Aunque a decir verdad ninguna voz fue anodina en nuestra casa. Si bien me llevó prácticamente toda la vida, hasta el verano de mis quince años, darme cuenta de eso. Había sofisticaciones: años del acento francocanadiense de mi madre filtrándose solo en las canciones de cuna más desesperadas. O la cadencia falsamente patricia que se le colaba en la voz cuando quería hacerse la fina con sus temibles suegros; su voz se convertía en una voz entrenada, tratando de relocalizarse social y geográficamente. O años del colegio alemán de mi padre disparados a través de la mesa del comedor, mientras mi madre trataba con temor de aprenderlo así, para poder hablar con él durante la cena sobre asuntos privados sin que los niños entendieran. “ Was ist, los, schcäzchen?”. “Ich weiss nicht”.

A veces teníamos estudiantes de otros países viviendo con nosotros durante algunas semanas, durmiendo en alguno de los sofás cama en el salón, en el sótano o en el estudio. A veces había maestras de Kenia, Argentina o Tanzania, países con nombres que sonaban a nombres de niñas preciosas. Había planificadores urbanos de Sudamérica, refugiados africanos. “Mis padres estaban tratando de escandalizar a los vecinos”, diría yo años más tarde en situaciones sociales en las que se suponía que había que hablar de la propia crianza y ser entretenida al mismo tiempo.
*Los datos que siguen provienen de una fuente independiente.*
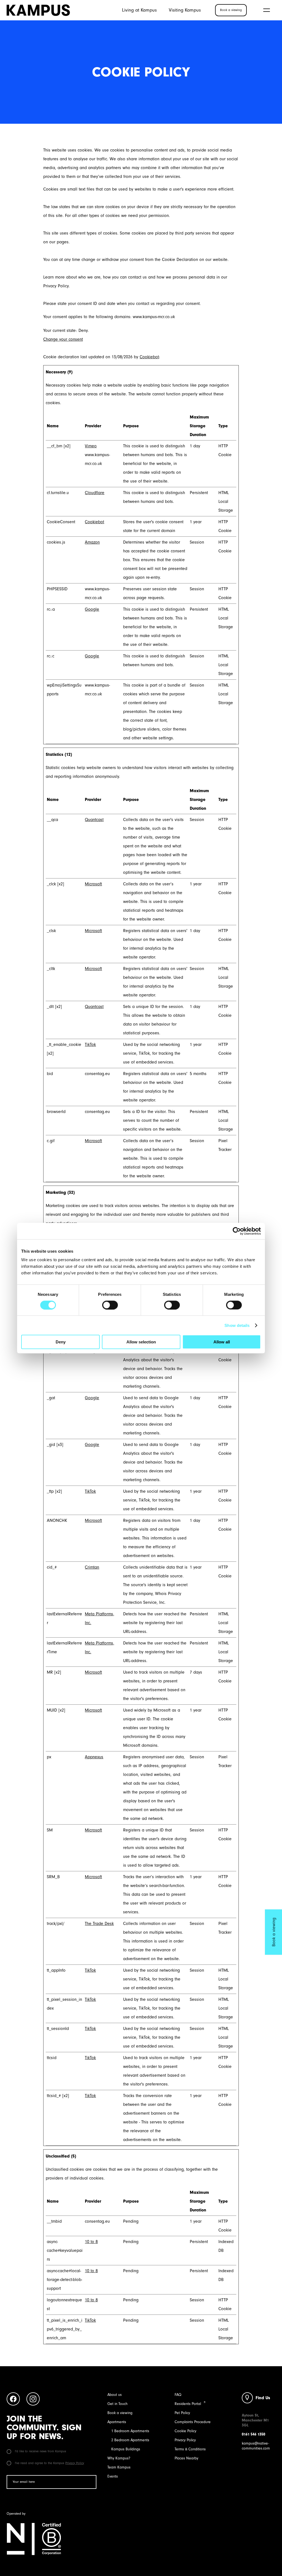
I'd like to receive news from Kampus (40, 2451)
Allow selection (141, 1342)
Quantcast (94, 819)
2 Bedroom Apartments (130, 2440)
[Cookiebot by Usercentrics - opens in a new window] (237, 1231)
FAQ (178, 2394)
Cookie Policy (185, 2431)
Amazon (92, 542)
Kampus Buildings (125, 2449)
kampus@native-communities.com (256, 2446)
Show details (237, 1325)
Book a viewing (119, 2412)
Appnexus (94, 1756)
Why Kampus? (118, 2458)
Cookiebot (149, 356)
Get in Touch (117, 2403)
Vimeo (91, 445)
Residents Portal (188, 2403)
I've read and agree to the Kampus (49, 2463)
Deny (61, 1342)
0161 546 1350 (253, 2434)
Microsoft (93, 883)
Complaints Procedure (193, 2422)
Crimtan (92, 1567)
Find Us (263, 2397)
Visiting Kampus (185, 10)
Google (92, 609)
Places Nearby (186, 2458)
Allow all (221, 1342)
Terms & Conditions (190, 2449)
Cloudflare (94, 492)
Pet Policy (182, 2412)
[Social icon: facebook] (13, 2399)
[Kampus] (38, 10)
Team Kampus (119, 2467)
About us (114, 2394)
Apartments (116, 2422)
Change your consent (63, 339)
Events (112, 2476)
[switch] (110, 1305)
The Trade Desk (99, 1923)
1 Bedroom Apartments (130, 2431)
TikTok (90, 1044)
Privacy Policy (74, 2463)
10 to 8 (91, 2241)
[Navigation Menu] (266, 10)
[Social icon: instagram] (33, 2399)
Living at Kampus (139, 10)
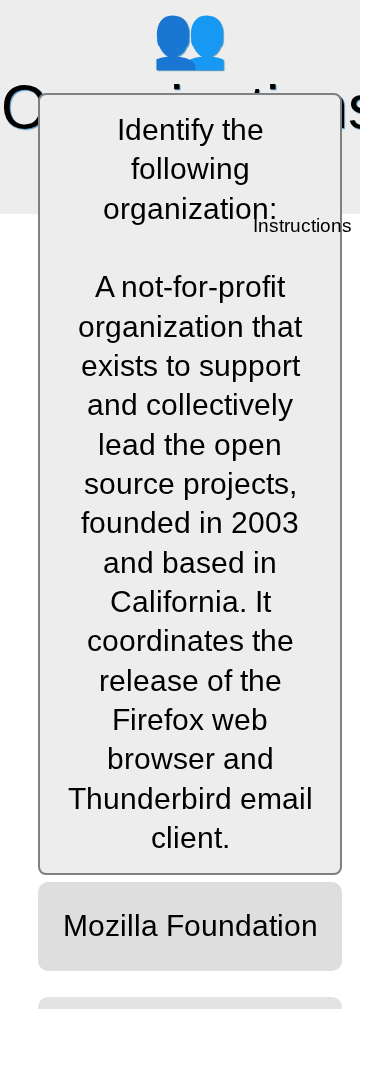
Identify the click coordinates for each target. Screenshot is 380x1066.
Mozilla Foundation (190, 925)
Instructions (304, 226)
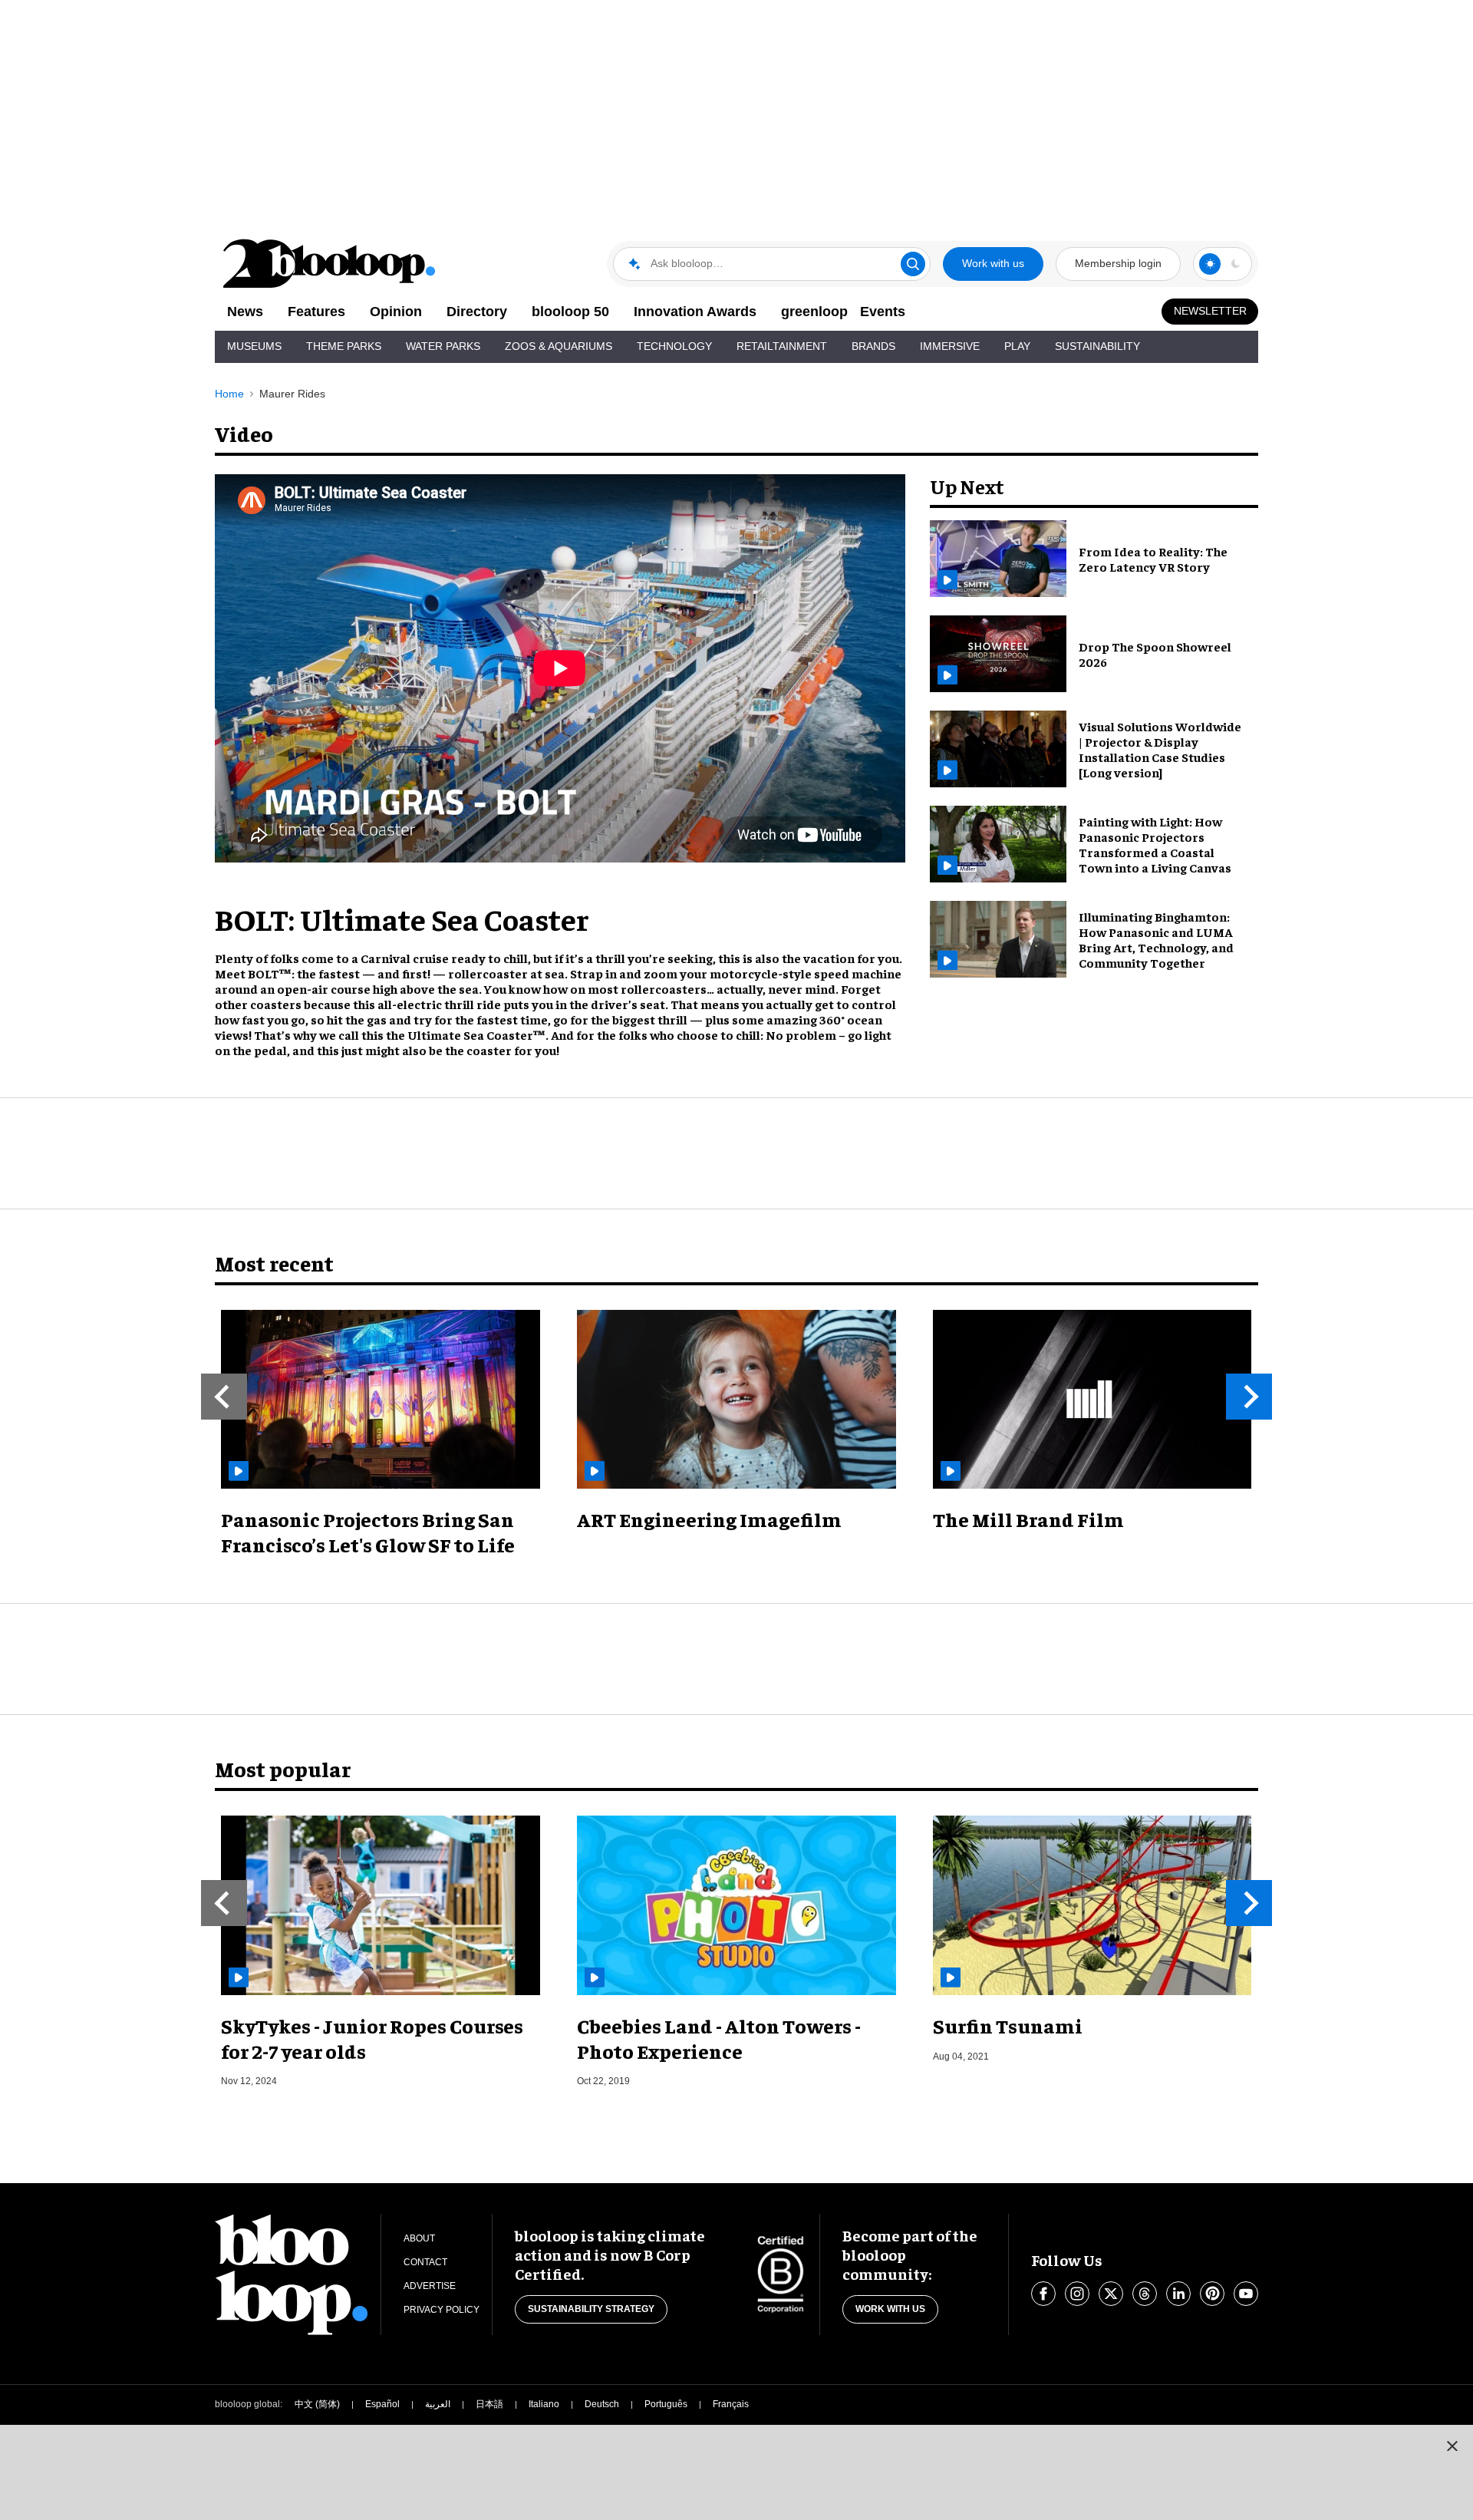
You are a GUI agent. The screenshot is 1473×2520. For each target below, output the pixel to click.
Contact (425, 2262)
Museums (254, 346)
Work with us (993, 263)
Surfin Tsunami (1008, 2025)
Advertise (430, 2286)
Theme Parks (343, 346)
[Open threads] (1144, 2293)
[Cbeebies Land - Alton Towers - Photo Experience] (736, 1905)
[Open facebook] (1043, 2293)
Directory (477, 311)
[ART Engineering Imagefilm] (736, 1399)
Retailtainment (781, 346)
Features (316, 311)
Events (882, 311)
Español (382, 2404)
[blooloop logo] (330, 263)
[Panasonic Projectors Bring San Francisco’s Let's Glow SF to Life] (380, 1399)
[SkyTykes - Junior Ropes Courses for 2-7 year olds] (380, 1905)
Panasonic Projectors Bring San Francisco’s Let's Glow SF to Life (368, 1531)
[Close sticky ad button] (1452, 2445)
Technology (674, 346)
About (419, 2238)
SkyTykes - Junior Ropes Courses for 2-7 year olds (372, 2038)
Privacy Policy (441, 2309)
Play (1017, 346)
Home (229, 394)
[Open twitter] (1111, 2293)
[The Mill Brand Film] (1092, 1399)
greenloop (814, 311)
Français (731, 2404)
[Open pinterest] (1212, 2293)
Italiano (544, 2404)
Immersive (950, 346)
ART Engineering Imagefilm (709, 1519)
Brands (873, 346)
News (245, 311)
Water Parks (443, 346)
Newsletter (1210, 311)
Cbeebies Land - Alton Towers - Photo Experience (719, 2038)
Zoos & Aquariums (558, 346)
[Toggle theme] (1210, 264)
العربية (437, 2404)
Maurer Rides (292, 394)
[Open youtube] (1246, 2293)
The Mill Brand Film (1028, 1519)
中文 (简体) (317, 2404)
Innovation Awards (695, 311)
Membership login (1118, 263)
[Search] (913, 264)
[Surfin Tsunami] (1092, 1905)
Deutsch (602, 2404)
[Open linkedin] (1178, 2293)
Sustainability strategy (591, 2309)
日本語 (489, 2404)
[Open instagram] (1077, 2293)
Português (665, 2404)
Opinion (396, 311)
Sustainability (1097, 346)
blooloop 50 (570, 311)
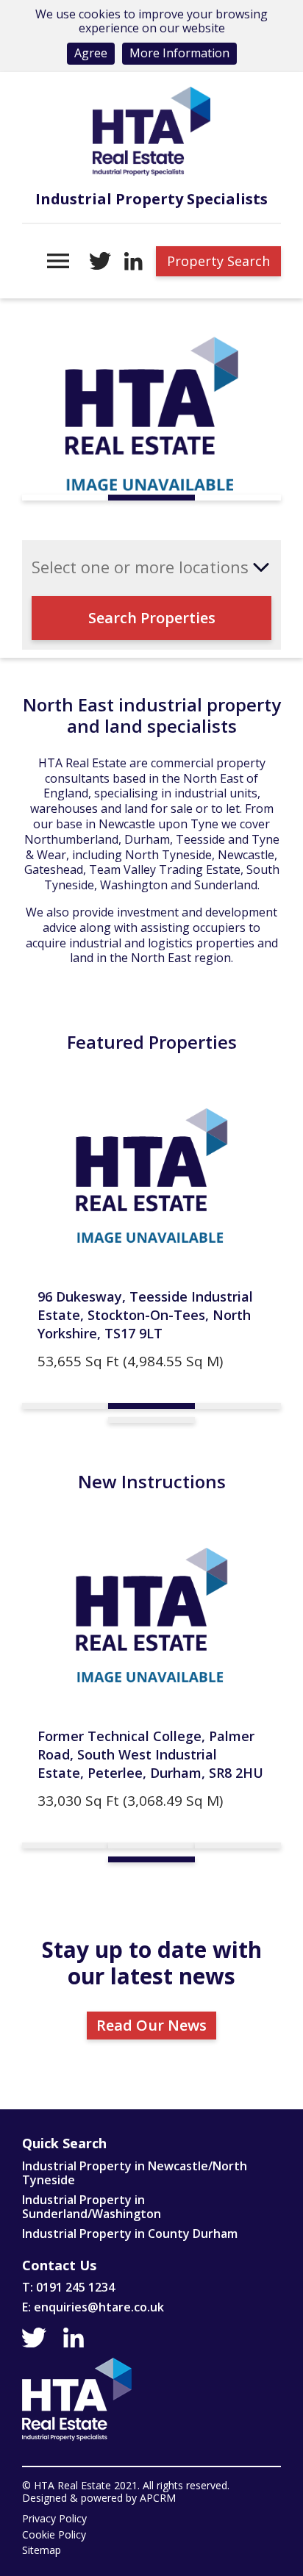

Todo en nuestra casa cuando era joven se sentía envuelto de extrañeza, de códigos, de estados de ánimo. Las personas venían y se quedaban, después se iban.

Uno de los muchos resultados de esto para mí fue un toscano en la oreja para los idiomas. Mi mente trabajaba con rigidez, reagrupaba e improvisaba sonidos. Por un tiempo pensé que Sandra Dee no era solo una actriz sino uno de los días de la semana en francés. Cantaba “Frère Jaques” con la asombrosa frase “son él y la Tina”. Saber que la lengua extranjera era muchas veces un código marital tenso, zona prohibida para los kinder , puro viento y gorjeos prohibidos, propiedad de los invitados , me volvió taciturna y ligeramente sorda, resentida de una manera que era inexplicable para mí en esa época; me desconectaba. Jugaba con mi comida –el pan de carne con demasiado cereal, la sopa Habitant y la morcilla, los palitos de pescado despellejados– o comía demasiado. Me atiborraba la boca y me agarraba el estómago, masticando. Desde el principio y durante mucho tiempo después cuando oía algo no inglés –el igbo del Sr. Gambari, la Sra. Carmen-Perez cantando una canción en español– mi mente se cerraba por cortesía. Mis maestras en la escuela –francés, alemán, latín– me requerían, pero yo no podía oír lo que decían. Nunca supe qué pasaba; movían la boca y los sonidos me llegaban mezclados y aterradores.

Más adelante, cuando fui una adulta, alguien en una cena me hizo escuchar una grabación de monjes asiáticos que podían en efecto dividir sus voces, crear un sonido roto, coral, que era como ser uno mismo pero también tantos otros. Era un coro de lo quebrado, de lamentaciones. No era lindo, pero me recordó, en ese preciso momento en esa comida deprimente –todos opinando sobre Marx, Freud, hockey, Hockney, el robo a los liberales, radicales con flebitis, ¿tendría Gorbachov su propio Hollywood Square pronto?–, me recordó el sonido que yo podría haber conseguido si mis esfuerzos hubieran sido exitosos. Me recordó cómo los niños siempre piensan en grande; cómo el mundo los confronta y los moldea para mantenerlos a salvo.